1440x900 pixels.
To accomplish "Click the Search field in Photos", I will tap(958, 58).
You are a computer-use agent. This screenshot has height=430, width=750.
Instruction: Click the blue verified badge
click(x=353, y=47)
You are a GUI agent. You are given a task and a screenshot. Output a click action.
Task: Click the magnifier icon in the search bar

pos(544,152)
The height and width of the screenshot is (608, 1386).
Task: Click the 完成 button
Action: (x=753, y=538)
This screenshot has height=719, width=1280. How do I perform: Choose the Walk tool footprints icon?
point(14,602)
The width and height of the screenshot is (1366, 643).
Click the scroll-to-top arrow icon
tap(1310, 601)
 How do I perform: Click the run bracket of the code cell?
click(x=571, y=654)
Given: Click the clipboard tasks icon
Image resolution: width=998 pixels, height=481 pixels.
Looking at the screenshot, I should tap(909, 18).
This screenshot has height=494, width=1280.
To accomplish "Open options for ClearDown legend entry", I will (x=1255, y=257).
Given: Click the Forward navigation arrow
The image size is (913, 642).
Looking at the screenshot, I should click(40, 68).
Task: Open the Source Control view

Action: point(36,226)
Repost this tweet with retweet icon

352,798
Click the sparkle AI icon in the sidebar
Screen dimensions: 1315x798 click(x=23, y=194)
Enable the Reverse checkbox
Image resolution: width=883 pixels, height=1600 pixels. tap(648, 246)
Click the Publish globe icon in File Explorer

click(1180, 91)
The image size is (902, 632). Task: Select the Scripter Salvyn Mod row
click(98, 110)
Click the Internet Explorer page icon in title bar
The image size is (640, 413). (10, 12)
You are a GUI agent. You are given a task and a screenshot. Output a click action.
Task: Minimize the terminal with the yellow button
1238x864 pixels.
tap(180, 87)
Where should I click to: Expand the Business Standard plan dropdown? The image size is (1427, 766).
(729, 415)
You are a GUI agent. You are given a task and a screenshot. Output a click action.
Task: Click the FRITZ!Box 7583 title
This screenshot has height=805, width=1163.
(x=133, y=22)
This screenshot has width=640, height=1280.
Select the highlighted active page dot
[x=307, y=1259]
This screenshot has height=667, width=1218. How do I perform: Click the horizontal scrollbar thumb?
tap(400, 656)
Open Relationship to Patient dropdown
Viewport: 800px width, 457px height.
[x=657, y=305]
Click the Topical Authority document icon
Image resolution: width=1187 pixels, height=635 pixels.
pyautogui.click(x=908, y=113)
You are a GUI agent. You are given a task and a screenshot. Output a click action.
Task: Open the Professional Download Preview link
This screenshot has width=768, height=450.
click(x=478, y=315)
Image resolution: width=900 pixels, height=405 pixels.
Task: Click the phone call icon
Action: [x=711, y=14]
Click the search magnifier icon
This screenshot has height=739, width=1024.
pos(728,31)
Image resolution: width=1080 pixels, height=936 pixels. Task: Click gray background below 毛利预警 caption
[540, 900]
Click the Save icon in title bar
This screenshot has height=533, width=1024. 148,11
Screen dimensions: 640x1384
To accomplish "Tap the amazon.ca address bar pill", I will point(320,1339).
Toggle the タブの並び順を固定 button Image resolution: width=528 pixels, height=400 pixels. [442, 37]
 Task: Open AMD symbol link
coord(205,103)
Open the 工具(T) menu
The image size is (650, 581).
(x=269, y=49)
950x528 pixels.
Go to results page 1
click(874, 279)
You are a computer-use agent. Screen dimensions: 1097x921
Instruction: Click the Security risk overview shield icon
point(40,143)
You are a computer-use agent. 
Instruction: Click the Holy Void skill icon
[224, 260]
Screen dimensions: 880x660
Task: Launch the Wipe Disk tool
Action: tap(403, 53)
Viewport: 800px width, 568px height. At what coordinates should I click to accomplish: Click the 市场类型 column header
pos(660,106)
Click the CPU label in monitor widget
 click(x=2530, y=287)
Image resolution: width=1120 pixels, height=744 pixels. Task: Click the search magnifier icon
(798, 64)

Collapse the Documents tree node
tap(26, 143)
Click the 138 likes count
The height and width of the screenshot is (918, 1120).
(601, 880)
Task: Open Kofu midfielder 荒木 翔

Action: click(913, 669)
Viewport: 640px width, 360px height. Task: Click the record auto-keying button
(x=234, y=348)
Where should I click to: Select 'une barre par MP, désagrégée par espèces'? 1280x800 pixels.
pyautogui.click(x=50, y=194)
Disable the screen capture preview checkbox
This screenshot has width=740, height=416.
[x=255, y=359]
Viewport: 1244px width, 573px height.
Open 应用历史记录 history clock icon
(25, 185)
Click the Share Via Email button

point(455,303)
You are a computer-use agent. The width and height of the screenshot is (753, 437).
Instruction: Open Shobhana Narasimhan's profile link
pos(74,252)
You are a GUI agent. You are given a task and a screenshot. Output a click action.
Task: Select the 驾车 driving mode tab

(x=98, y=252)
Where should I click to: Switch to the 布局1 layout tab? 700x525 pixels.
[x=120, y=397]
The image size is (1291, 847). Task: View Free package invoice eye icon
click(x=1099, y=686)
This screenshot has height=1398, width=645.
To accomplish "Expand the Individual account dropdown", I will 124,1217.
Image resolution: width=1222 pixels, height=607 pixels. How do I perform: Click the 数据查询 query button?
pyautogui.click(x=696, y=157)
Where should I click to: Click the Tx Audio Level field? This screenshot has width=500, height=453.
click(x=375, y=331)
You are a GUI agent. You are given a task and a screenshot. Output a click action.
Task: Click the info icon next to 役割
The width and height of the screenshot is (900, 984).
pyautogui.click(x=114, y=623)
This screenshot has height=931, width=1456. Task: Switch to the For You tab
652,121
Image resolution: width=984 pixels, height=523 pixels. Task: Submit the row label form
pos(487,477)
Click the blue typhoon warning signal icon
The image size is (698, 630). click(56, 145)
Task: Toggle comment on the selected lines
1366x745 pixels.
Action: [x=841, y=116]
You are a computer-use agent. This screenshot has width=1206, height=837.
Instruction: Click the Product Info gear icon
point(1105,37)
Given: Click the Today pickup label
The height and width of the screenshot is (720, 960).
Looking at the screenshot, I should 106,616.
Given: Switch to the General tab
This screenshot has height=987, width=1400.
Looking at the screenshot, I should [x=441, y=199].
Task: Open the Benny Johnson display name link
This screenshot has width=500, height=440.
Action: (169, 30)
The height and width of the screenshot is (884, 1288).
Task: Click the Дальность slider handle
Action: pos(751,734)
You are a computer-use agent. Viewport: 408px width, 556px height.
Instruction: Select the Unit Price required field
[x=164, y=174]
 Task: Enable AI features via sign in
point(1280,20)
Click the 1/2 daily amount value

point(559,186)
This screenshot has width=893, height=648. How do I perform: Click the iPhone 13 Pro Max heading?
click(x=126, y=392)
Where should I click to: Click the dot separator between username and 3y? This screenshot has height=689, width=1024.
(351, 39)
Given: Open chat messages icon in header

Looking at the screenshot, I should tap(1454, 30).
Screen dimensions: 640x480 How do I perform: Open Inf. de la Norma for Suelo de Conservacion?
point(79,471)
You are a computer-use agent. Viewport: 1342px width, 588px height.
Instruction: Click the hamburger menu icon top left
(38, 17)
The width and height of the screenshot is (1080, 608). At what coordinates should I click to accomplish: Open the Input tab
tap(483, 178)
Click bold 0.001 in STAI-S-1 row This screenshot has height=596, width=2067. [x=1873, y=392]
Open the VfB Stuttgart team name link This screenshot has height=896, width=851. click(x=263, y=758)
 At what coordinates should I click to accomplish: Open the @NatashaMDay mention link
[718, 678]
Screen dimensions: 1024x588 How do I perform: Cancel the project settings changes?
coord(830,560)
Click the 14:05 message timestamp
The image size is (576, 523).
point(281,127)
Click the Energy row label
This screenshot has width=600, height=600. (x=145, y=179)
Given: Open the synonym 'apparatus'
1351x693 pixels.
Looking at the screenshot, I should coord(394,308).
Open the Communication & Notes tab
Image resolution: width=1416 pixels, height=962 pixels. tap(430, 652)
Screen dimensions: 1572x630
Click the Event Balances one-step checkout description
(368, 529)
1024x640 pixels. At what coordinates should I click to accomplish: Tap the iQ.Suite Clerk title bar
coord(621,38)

------------------------------------------------

Work order → Where the word "computer" appears in a line of the entries, copy that line.

Finished task →
You are a computer-use agent. This screenshot has height=430, width=750.
You are a computer-use agent. Screen dimensions: 1097x921
You are a computer-use agent. 
You are a computer-use agent. The width and height of the screenshot is (753, 437).
You are a computer-use agent. This screenshot has width=1206, height=837.
You are a computer-use agent. Viewport: 408px width, 556px height.
You are a computer-use agent. Viewport: 1342px width, 588px height.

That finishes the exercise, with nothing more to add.